Marc Aurèle fait partie de ces grandes figures de l'histoire qui ont été nimbées, au fil des siècles, d'une aura de légende. Très tôt fut accolée à son nom la flatteuse épithète "d'empereur philosophe". Deux siècles après sa mort, l'Histoire Auguste affirme : "Aujourd'hui même, on trouve dans beaucoup de maisons des statues de Marc Aurèle à côté des dieux pénates. Et quelques personnes ont assuré qu'il leur avait prédit en songe des choses qui leur sont arrivées." L'empereur Julien - qui, par le surnom d'Apostat, devait être marqué d'infamie par l'Eglise - imagine Marc Aurèle comparaissant devant le tribunal des dieux, qui se soucient d'apprécier les mérites comparés des grandes figures de l'histoire antique. Et il lui fait dire : "Imiter les Dieux, c'est avoir le moins possible de besoins et faire le bien au plus grand nombre possible." Les dieux, après avoir voté à bulletin secret, classent Marc Aurèle en tête, devant Alexandre, César, Auguste, Trajan, Constantin. L'honneur n'est pas mince...
Bien longtemps après, les modernes communient dans la même admiration. Avec un rien de mièvrerie, parfois. Ainsi Montesquieu : "On se sent en soi-même un plaisir secret lorsqu'on parle, de cet Empereur. On ne peut lire sa vie sans une espèce d'attendrissement : tel est l'effet qu'elle produit qu'on a meilleure opinion de soi-même, parce qu'on a meilleure opinion des hommes." Quant à Renan qui n'hésite pas à qualifier Marc Aurèle de "saint laïc" - c'est une pierre dans le jardin d'une Eglise restée très réticente à l'égard d'un persécuteur de chrétiens - il s'emballe : "Jamais culte ne fut plus légitime et c'est le nôtre encore aujourd'hui. Oui, tous tant que nous sommes, nous portons au cœur le deuil de Marc Aurèle, comme s'il était mort hier. Avec lui la philosophie a régné. Un moment, grâce à lui, le monde a été gouverné par l'homme le meilleur et le plus grand de son siècle. Il est important que cette expérience ait été faite. Le sera-t-elle une seconde fois ?"
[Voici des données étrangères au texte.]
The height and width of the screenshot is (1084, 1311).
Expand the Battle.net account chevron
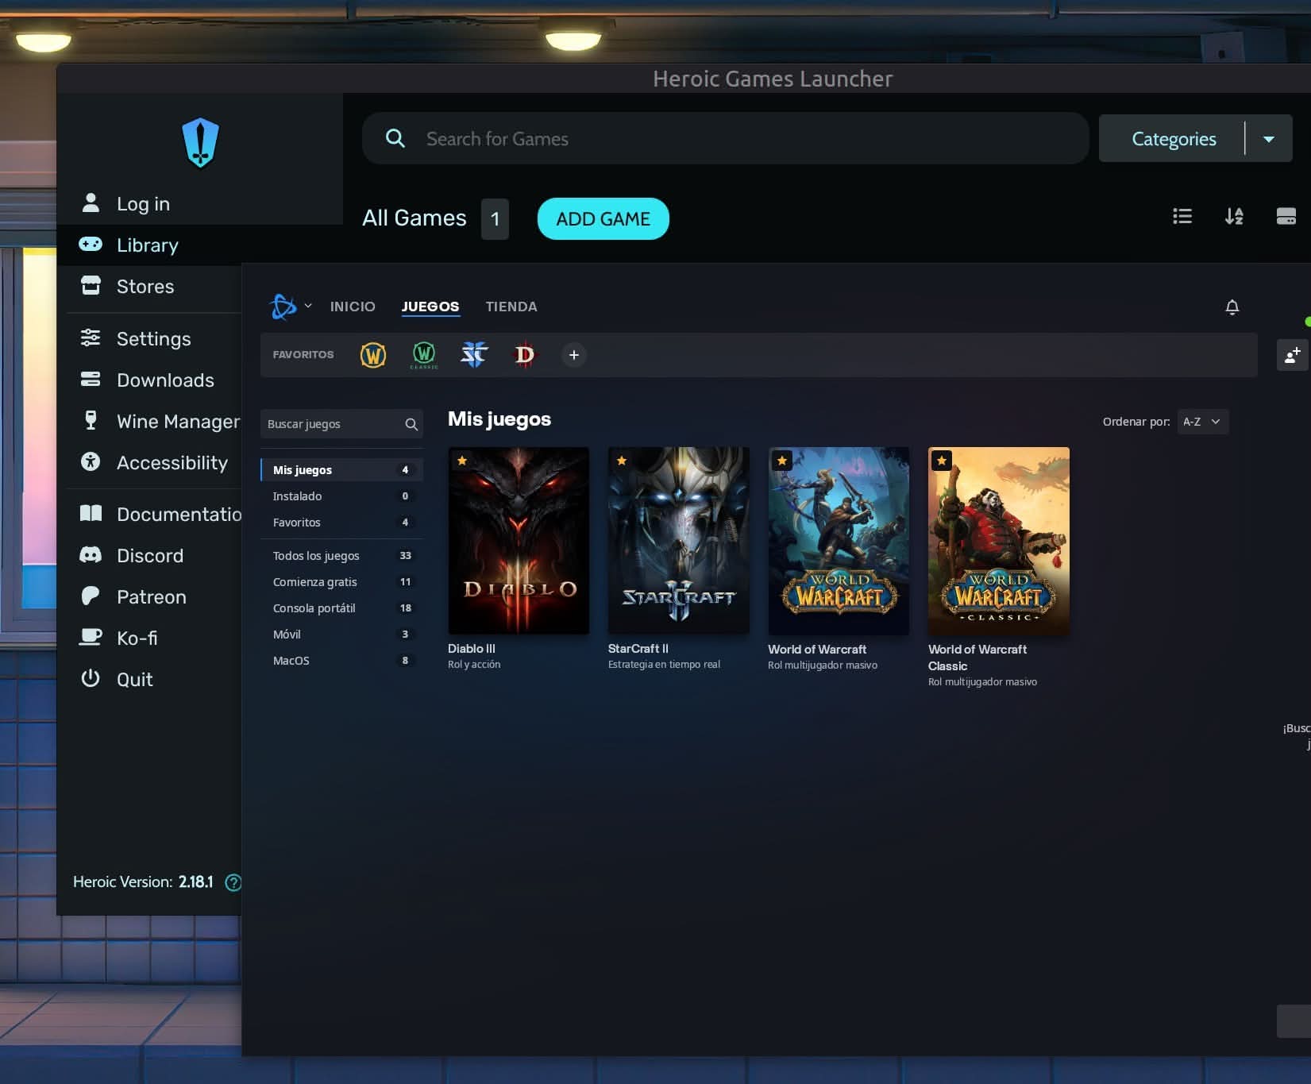click(x=308, y=306)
Sur quoi repose cette légende dorée ? D'abord et avant tout sur ce message de sagesse et de sérénité qu'est le livre des Pensées de Marc Aurèle (1). Persuadé qu'il est possible, pour chacun, de "se retirer en soi-même", Marc Aurèle dialogue avec lui-même, s'interroge, médite et se donne des conseils, en tant qu'homme et en tant que souverain. Nous découvrons ainsi ce que Pierre Grimal appelle le "le paysage intérieur" de Marc Aurèle, "celui qu'il portait en lui". Réflexions et méditations qui nous montrent le maître de l'empire romain - c'est-à-dire, pour les contemporains, le maître du monde civilisé - s'interroger sur la condition humaine, la vie, la mort, l'ordre du monde, la nature, les divinités, les problèmes moraux relevant tant de la conduite personnelle que des comportements sociaux, la fortune (concept important dans la mentalité romaine, incluant la notion de destin) et, enfin, ces appâts qui font marcher, courir les hommes et qui s'appellent gloire ou richesse..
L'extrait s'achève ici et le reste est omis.